An interesting compound was isolated in low yield (≈14%) from the mixture obtained upon the reaction of 3a with (phenylethynyl)zinc bromide. By careful NMR and HRMS analysis the pyrazolo[3,4-a]quinolizin-6-ium structure 12 was established, which was confirmed by single crystal X-ray structure analysis (see Supporting Information File 1), proving also iodide as the corresponding anion  which acts as a leaving group in the coupling reaction and also could origin from the CuI co-catalyst. A possible explanation for the formation of the condensation product 12 consists in intramolecular cyclization of the intermediate 4-alkynylpyrazole under the reaction conditions (Scheme 6).

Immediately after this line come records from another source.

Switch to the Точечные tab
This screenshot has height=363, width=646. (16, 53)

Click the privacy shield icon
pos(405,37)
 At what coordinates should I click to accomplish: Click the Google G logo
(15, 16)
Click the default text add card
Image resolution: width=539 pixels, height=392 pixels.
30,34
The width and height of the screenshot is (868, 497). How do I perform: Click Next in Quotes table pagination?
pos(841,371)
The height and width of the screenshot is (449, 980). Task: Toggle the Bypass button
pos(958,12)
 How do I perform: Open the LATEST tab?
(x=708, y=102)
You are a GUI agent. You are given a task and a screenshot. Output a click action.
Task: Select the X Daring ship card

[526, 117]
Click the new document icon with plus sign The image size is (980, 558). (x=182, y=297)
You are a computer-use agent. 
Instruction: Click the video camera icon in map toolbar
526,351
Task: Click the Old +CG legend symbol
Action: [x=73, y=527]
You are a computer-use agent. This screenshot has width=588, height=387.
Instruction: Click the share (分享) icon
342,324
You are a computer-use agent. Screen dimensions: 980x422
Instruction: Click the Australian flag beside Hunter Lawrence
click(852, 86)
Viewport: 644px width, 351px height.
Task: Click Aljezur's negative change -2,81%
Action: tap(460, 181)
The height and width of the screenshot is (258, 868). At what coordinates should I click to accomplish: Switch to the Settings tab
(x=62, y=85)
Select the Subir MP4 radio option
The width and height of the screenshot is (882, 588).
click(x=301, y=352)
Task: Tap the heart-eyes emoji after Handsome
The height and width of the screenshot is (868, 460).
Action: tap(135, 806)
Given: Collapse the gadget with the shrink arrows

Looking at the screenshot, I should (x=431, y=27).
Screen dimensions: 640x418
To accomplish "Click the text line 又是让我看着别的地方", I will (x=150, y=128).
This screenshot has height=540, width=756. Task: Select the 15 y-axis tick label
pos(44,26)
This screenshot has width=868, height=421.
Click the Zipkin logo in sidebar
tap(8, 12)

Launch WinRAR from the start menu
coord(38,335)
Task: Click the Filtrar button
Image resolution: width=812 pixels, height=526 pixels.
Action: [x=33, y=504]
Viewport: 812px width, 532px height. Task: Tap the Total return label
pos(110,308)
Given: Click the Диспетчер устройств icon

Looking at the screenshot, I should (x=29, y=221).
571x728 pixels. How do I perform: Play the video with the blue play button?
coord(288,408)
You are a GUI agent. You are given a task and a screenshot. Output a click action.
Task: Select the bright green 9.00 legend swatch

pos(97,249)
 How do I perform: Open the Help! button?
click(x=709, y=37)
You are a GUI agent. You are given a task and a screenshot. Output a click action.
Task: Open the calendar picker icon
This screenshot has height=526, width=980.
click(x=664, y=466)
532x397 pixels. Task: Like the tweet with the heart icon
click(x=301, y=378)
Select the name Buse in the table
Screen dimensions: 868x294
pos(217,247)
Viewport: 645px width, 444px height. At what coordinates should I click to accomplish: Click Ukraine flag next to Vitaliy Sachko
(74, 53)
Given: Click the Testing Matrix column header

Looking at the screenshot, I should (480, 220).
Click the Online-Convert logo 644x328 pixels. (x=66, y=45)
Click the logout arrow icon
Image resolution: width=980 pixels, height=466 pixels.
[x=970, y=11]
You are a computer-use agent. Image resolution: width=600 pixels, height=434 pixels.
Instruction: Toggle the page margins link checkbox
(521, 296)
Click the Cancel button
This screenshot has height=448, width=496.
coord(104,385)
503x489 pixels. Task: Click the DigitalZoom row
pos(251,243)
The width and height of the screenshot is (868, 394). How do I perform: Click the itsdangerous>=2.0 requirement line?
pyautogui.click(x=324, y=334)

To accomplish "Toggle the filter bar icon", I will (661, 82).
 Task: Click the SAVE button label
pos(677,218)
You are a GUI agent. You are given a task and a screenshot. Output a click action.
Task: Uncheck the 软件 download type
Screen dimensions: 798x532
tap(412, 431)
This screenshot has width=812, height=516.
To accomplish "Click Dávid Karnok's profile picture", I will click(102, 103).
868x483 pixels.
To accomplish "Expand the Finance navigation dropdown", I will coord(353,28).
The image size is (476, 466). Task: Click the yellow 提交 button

In Supporting Information File 1 the NMR spectroscopic data of all compounds treated within this study are indicated. Full and unambiguous assignment of 1H, 13C and nearly all 15N NMR resonances was achieved by combining standard NMR techniques , such as fully 1H-coupled 13C NMR spectra, APT, gs-HSQC, gs-HMBC, gs-HSQC-TOCSY, COSY, TOCSY and NOESY spectroscopy.
The 1H and 13C NMR spectra (in CDCl3 solution) of precursors 1 denote these compounds to be predominantly present in the enol form (Scheme 7). This is in contrast to ref. , where only traces of the enol form were detected for 1a, however, by recordings in acetone-d6 solution. Whereas for 1a the enol/keto ratio is ≈6.6:1, for the 3-pyridinyl congener 1b it was found to be 187:1. Switching to the more polar solvent DMSO-d6 enhances the amount of the keto form to ≈3% (ratio 35:1). The enol forms of compounds 1 show the characteristically large chemical shifts for the OH proton (1a: 15.94 ppm, 1b: 16.52 ppm, in CDCl3).
4-Iodopyrazoles 3a–d are characterized by a marked upfield shift of the signal due to pyrazole C-4 compared the corresponding precursors 2a–d as a result of the heavy-atom α-effect of the iodine atom.
The different hydrogen bonding situation in carboxylic acids 4a–d and the resultant consequences for the concerned 15N NMR chemicals shifts have been already mentioned before (see also Scheme 3).
For all compounds carrying several pyridine moieties in the same molecule the individual azine systems could be unambiguously discriminated. Expectedly, in all cases the 15N NMR chemical shifts of the pyridine nitrogens of the azine ring attached to pyrazole N-1 are somewhat smaller than those of the corresponding pyridine N-atoms in systems attached to pyrazole C-3, C-5 (or C-4), whereas the C-3-pyridine nitrogen atom in many cases was the most deshielded one. The pyridinium-type nitrogen (N-6) in condensed system 12 shows a characteristic upfield shift (δN-6 −176.2 ppm) compared to the ‘usual’ 15N NMR chemical shifts of 2-pyridinyl systems attached to pyrazole C-5 (δ ≈ −62 to −70 ppm). This is in perfect agreement with the ≈100 ppm upfield shift observed when switching from pyridine to pyridine hydrochloride [41,42].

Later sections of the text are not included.